§ **WHAT NEEDS TO BE DONE**
Copy out the piece on Canada and the incoming Trump administration word for word, from its headline through its final sentence.

§ **TEXT EXTRACT**
For Canada, Trade Trumps All
On January 20, Donald Trump will stand on the West Front of the U.S. Capitol and be sworn in as the 45th president of the United States.
In delivering his inaugural address, he will be looking out directly to the Canadian Embassy, just a couple of blocks away on Pennsylvania Avenue.
Canadians gathered at the chancery for the occasion, as well as officials back in Ottawa, will be parsing his words for policy shifts defining the early Trump administration.
Canadians will be weighing Trump’s words in three policy envelopes—economics and trade, energy and the environment and foreign and defence policy.
It would be a mistake to make this unforeseen development in bilateral affairs about us as Canadians, with our famous penchant for self-absorption. Former Vermont Governor Howard Dean, speaking to the Canadian-American Business Council in Ottawa the other night, remarked that he’d been coming to Canada for 40 years, and always hearing complaints from Canadians about being ignored by the Americans. He then suggested, to appreciative laughter, that might be the best thing that could happen to Canada over the next four years.
On trade, for example, Trump hasn’t spoken once about Canada when he has repeatedly called NAFTA “the worst trade deal in history.” He has been talking constantly about Mexico, and U.S. manufacturing jobs re-locating there over the last 20 years.

§ **DATA SECTION**

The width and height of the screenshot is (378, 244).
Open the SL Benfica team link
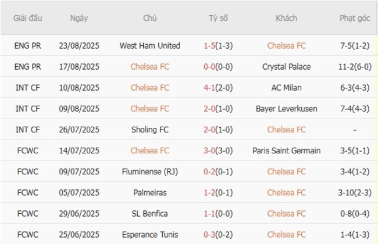149,213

§ **SOLUTION**
For Canada, Trade Trumps All
On January 20, Donald Trump will stand on the West Front of the U.S. Capitol and be sworn in as the 45th president of the United States.
In delivering his inaugural address, he will be looking out directly to the Canadian Embassy, just a couple of blocks away on Pennsylvania Avenue.
Canadians gathered at the chancery for the occasion, as well as officials back in Ottawa, will be parsing his words for policy shifts defining the early Trump administration.
Canadians will be weighing Trump’s words in three policy envelopes—economics and trade, energy and the environment and foreign and defence policy.
It would be a mistake to make this unforeseen development in bilateral affairs about us as Canadians, with our famous penchant for self-absorption. Former Vermont Governor Howard Dean, speaking to the Canadian-American Business Council in Ottawa the other night, remarked that he’d been coming to Canada for 40 years, and always hearing complaints from Canadians about being ignored by the Americans. He then suggested, to appreciative laughter, that might be the best thing that could happen to Canada over the next four years.
On trade, for example, Trump hasn’t spoken once about Canada when he has repeatedly called NAFTA “the worst trade deal in history.” He has been talking constantly about Mexico, and U.S. manufacturing jobs re-locating there over the last 20 years.